Il Tirreno nel 2017 compie 140 anni. E celebra il suo compleanno organizzando varie iniziative. A Grosseto una serie di serate pensate per aggregare i cittadini intorno alle “cose buone”, ai valori positivi che ancora identificano il territorio e la comunità. La gara di solidarietà di un anno fa è senz’altro uno di questi.

Il 30 agosto 2017, un anno dopo, Tirreno 140 torna a far sentire la vicinanza dei grossetani con le popolazioni del famigerato “cratere”. Lo fa – ancora affiancato da Conad Grosseto e da Uscita di Sicurezza – accogliendo per una sera, alla Cava di Roselle, un paese colpito dal sisma: il paese di Borbona, in provincia di Rieti, a 31 chilometri da Amatrice.

La peculiarità di Borbona, 600 abitanti, è che nessuno dei suoi edifici è crollato. Ma il Genio Civile lo ha dichiarato comunque del tutto inagibile. Qui vivono tanti anziani e un piccolo nucleo di giovani oggi più che mai decisi a non abbandonare il loro paese.

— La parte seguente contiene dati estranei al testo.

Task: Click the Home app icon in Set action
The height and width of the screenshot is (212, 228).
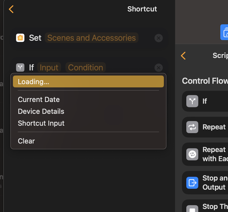Action: point(20,38)
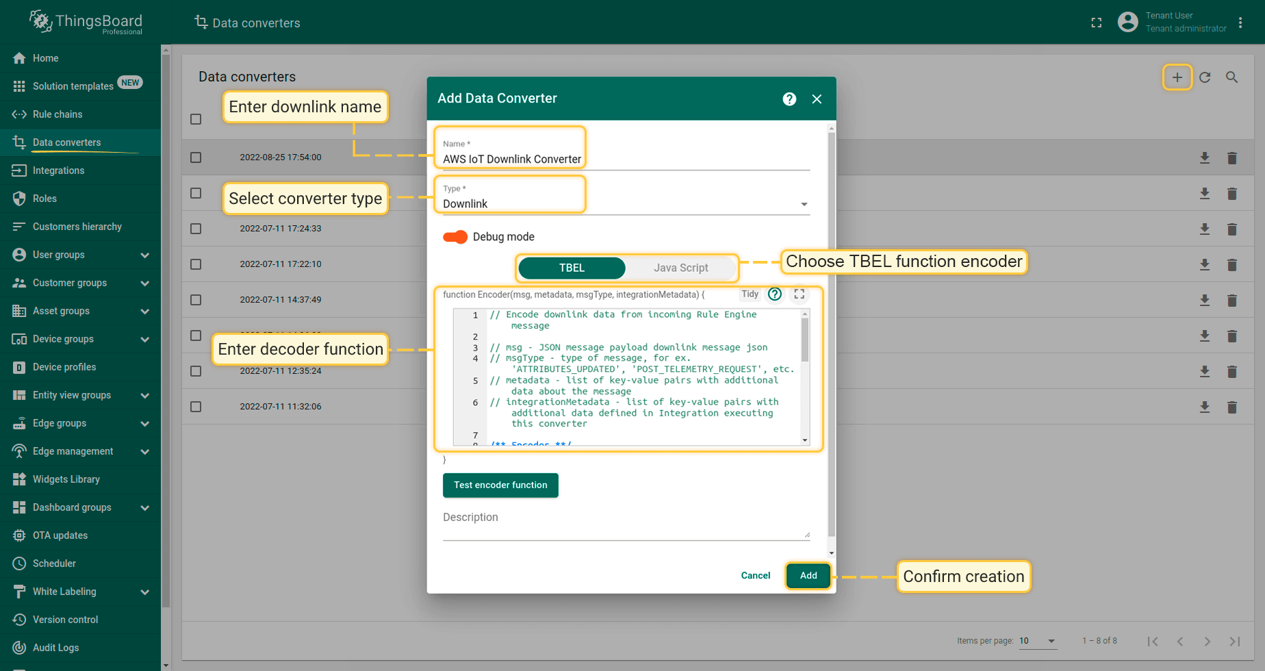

Decisa più di ogni altro è la sindaca, Maria Antonietta Di Gaspare, guardia forestale in servizio alla stazione di Amatrice. Intenzionata non semplicemente a ricostruire tutto com’era, ma a cogliere la drammatica opportunità per creare nuove funzioni capaci di guardare al futuro, di trattenere i giovani e di ridare vita a un paese destinato, come tanti altri piccoli centri italiani, alla cancellazione dalla storia.

In particolare si vuole scommettere sull’agricoltura tradizionale (siamo nell’area del Parco del Gran Sasso) e su nuove attività ad essa collegate, come il giovane birrificio artigianale che lavora materia prima locale e intorno al quale è cresciuta nel tempo una Festa della Birra capace, ogni settembre, di richiamare migliaia di visitatori.

Questa idea, che guarda insieme al passato e al futuro e che ha mobilitato l’intera piccola comunità di Borbona, ha affascinato autorevoli personalità che – gratuitamente – hanno deciso di sostenerla. E che mercoledì 30 agosto saranno alla Cava di Roselle a fianco della sindaca Di Gaspare per raccontare Borbona, il suo dramma, la sua voglia di rinascita e più in generale il terremoto del 2016. Alla Cava ci saranno anche i giovani suonatori di organetto di Borbona, eredi di una tradizione secolare, e ci sarà il Birrificio La Monna, con le sue straordinarie birre artigianali. Per gli ospiti, a prezzo popolare, birra del Gran Sasso e i tortelli maremmani doc donati per l’occasione dal maestro pastaio Roberto Delli. L’incasso sarà consegnato alla sindaca di Borbona, per contribuire al sogno di futuro del suo paese.

La serata si concluderà con un grande ballo collettivo sul prato della Cava, guidato dagli organetti di Borbona e dalla travolgente Orchestra Matterella di Grosseto.